Cuba's ailing communist leader Fidel Castro is unlikely to reassume the presidency he temporarily ceded to his brother Raul, according to US analysts.
"My opinion is he's never going to be able to resume his act," said Brian Latell, a former intelligence officer at the CIA.
"He'll never be back in the saddle. His era is over," Latell said.
Another prominent Cuba expert, Jaime Suchlicki, expressed a similar view, saying that "succession has taken place."
"Fidel Castro is not returning, and if he is returning, it will be in a ceremonial cap," said Suchlicki, director of the Institute of Cuban and Cuban-American Studies in Miami.
Cuban authorities insist Castro is recovering and would be back on the job within weeks, or possibly months, though they remain tight-lipped about his precise condition.
The communist leader, who turns 80 on Sunday, said in a July 31 statement he was recovering from surgery for intestinal bleeding and had provisionally ceded the power he held for almost 48 years to his brother and designated successor, who is also Cuba's defense minister.
Neither Castro brother has been seen in public since the July 31 announcement, and US President George W. Bush said on Monday he too was in the dark about the communist leader's condition.
The analysts, speaking on Monday at a round-table in Miami, said the question is now how long Raul Castro, 75, would be able to perform the job he inherited.
"He drinks too much when he is under stress and he's now likely to drink even more," said Latell, who wrote a book called After Fidel: The Inside Story of Castro's Regime and Cuba's Next Leader.
"We may see a succession that lasts a very short time," said Suchlicki, adding: "We have to look at the post-Raul era."

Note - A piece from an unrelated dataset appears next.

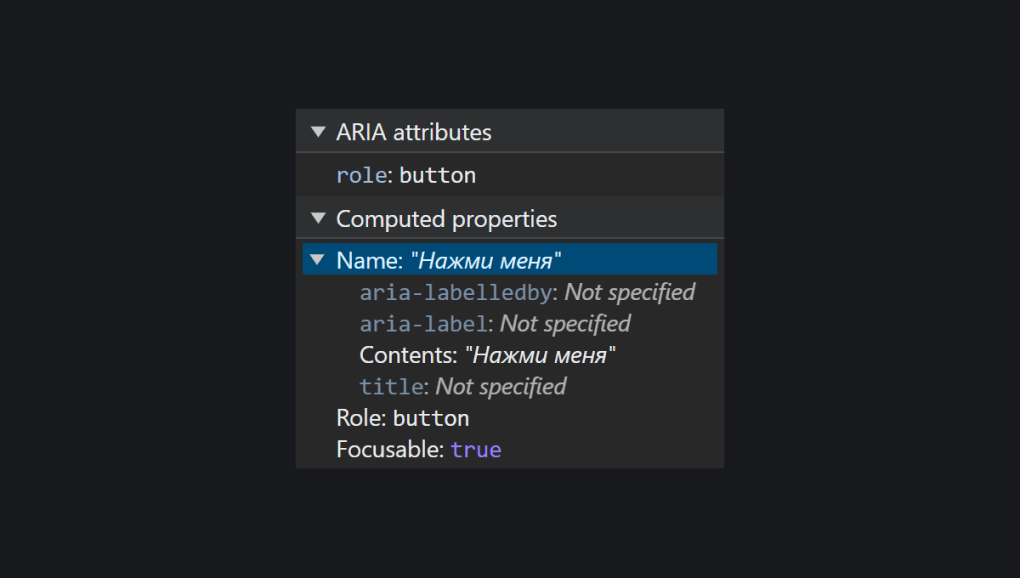The height and width of the screenshot is (578, 1020).
Task: Click the Computed properties header text
Action: [446, 219]
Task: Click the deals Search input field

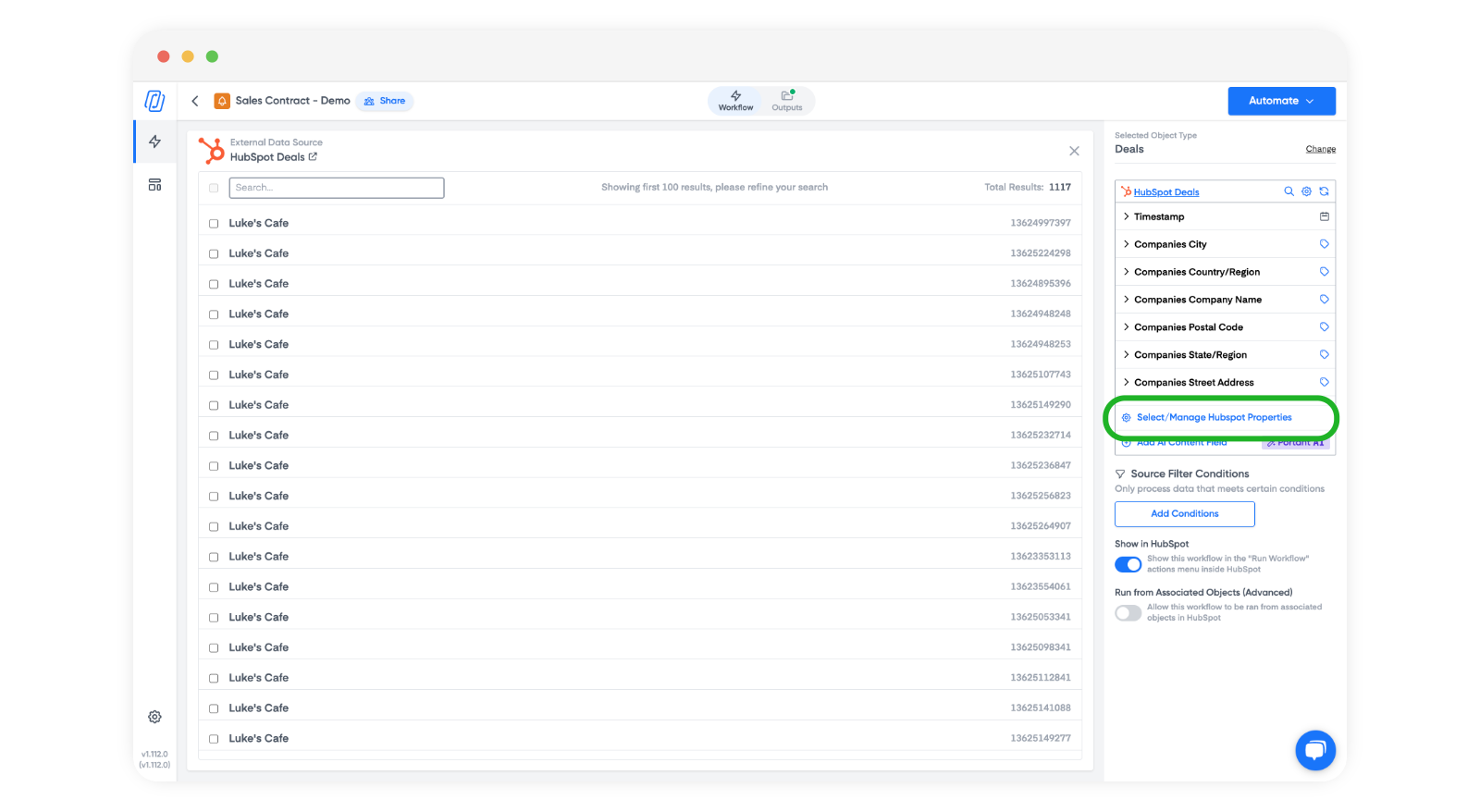Action: 337,188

He described Raul Castro as "a Stalinist," who is "as brutal or more brutal than Fidel Castro."
"He is no reformist," said Suchlicki, stressing that Raul Castro was unlikely to introduce any significant economic or political changes, at least for the next year.
He also said the younger Castro would likely reject any possible overtures by Washington.
"He does not want a relation with the United States," Suchlicki said.
But former US State Department official Susan Kaufman Purcell, who heads the University of Miami's Center for Hemispheric Policy, said that once Castro is gone, there will be growing pressure within the US to drop the more than four-decade-old US trade embargo on the Caribbean island nation.